BENANKMERAH.CO, JAKARTA – Wakil Ketua DPR RI Fadli Zon menilai, pemerintahan Presiden Joko Widodo atau Jokowi telah gagal dalam menjaga stabilitas rupiah. Ini terkait posisi nilai tukar rupiah terhadap dollar Amerika Serikat (AS) yang menembus Rp14.000.

“Indonesia saat ini sebenarnya sudah berada di tahap awal krisis dan pemerintah telah gagal dalam menjaga stabilitas rupiah,” kata Fadli di komplek parlemen, Jakarta, Rabu (9/5/2018).

Menurut dia, kondisi nilai tukar tidak dapat dianggap enteng, lantaran suka tidak suka akan memberikan dampak domino terhadap kondisi perekonomian secara nasional.

“Dalam periode Februari hingga Maret 2018 saja, misalnya, kita sudah menghabiskan sekitar US$2 miliar devisa untuk menyelamatkan rupiah. Itupun ternyata tidak sanggup mencegah rupiah jatuh ke angka Rp.14.000 per dollar,” katanya.

Dalam catatannya, Fadli mengungkapkan, selama periode pemerintahan Presiden Jokowi, mulai dari kuartal empat 2014 hingga kini, rupiah sudah terdepresiasi sebesar 13 persen. Dan itu, sambung dia, besar kemungkinan rupiah akan terus mengalami tren penurunan.

Menurutnya, kondisi ini jauh sekali dari apa yang dulu pernah dijanjikan pada Pemilu 2014.

“Sebagai catatan, nilai tukar rupiah saat ini 38 persen lebih rendah dari janji kampanye dulu. Ini menunjukkan perhitungan pemerintahan sekarang jauh dari realistis.
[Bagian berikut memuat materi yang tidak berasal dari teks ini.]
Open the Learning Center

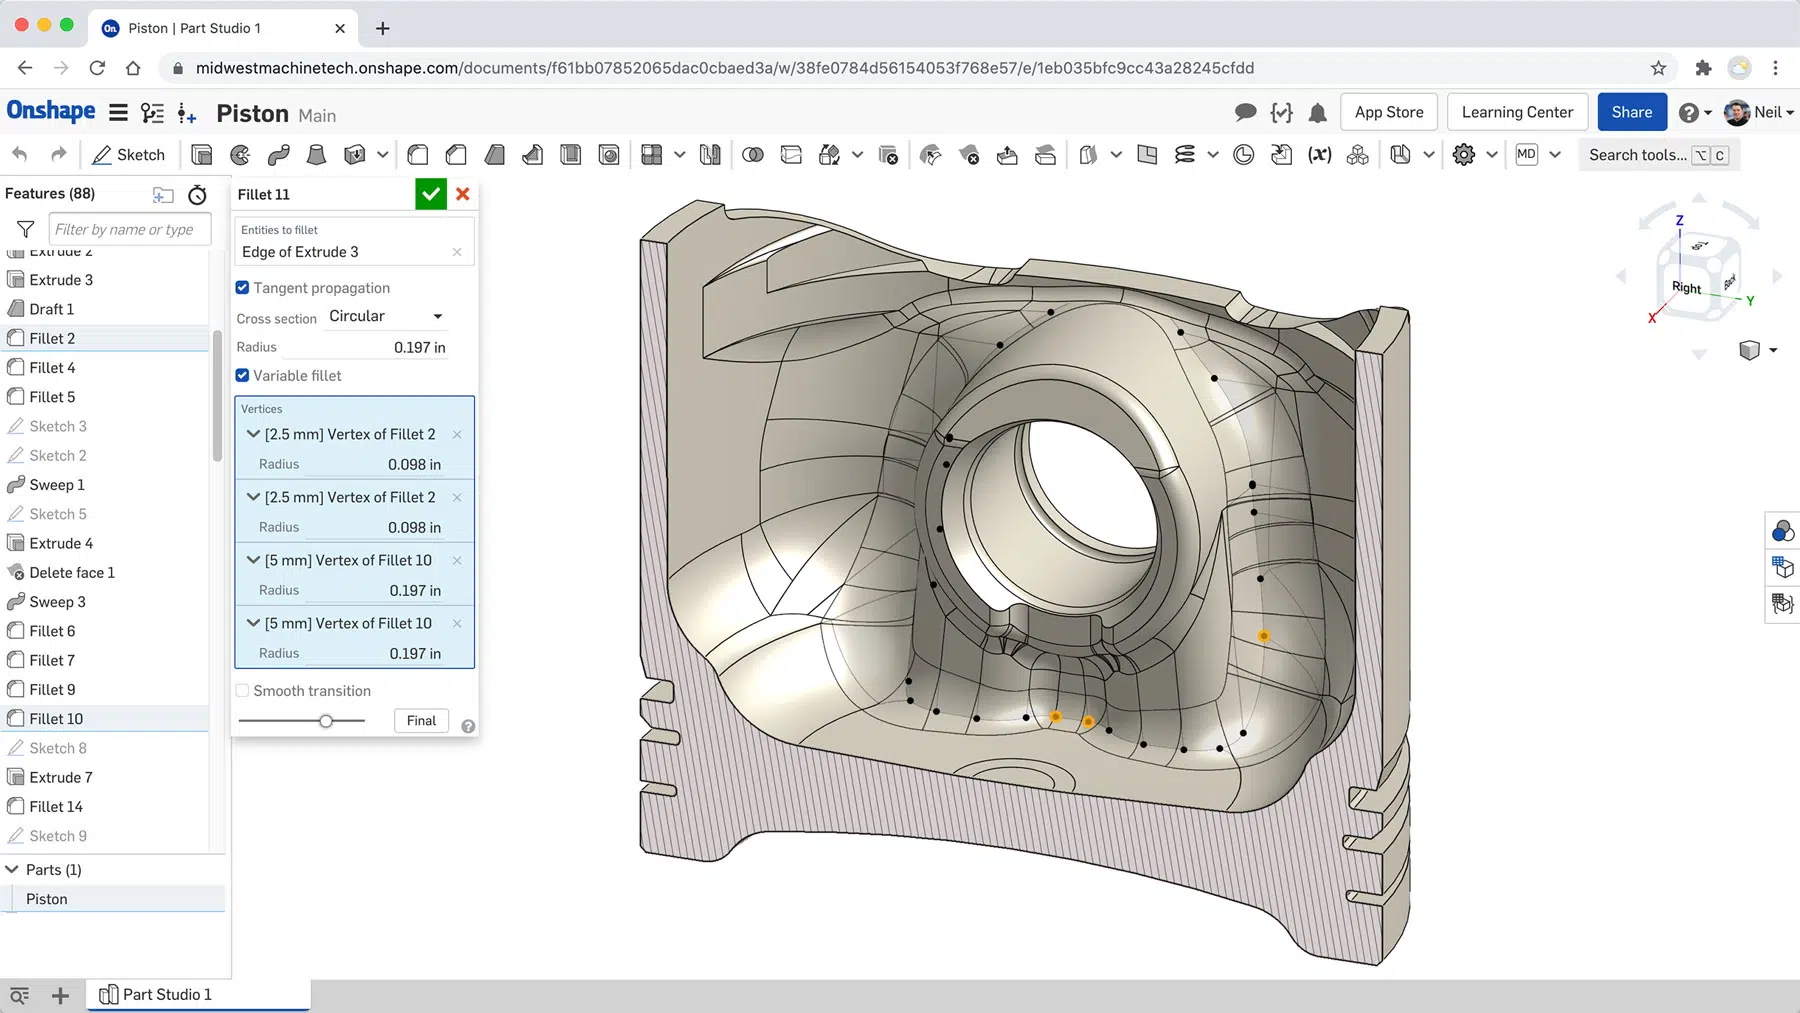[x=1517, y=111]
Dan pemerintah gagal menjaga rupiah kita,” ujar wakil ketua umum DPP Partai Gerindra itu.

“Itu sebabnya, kata Fadli, pemerintah harus bersikap transparan mengenai risiko yang tengah kita hadapi.

“Sikap itu diperlukan agar kita bisa mengambil langkah tepat mengantisipasi terjadinya krisis ekonomi yang lebih dalam,” pungkasnya.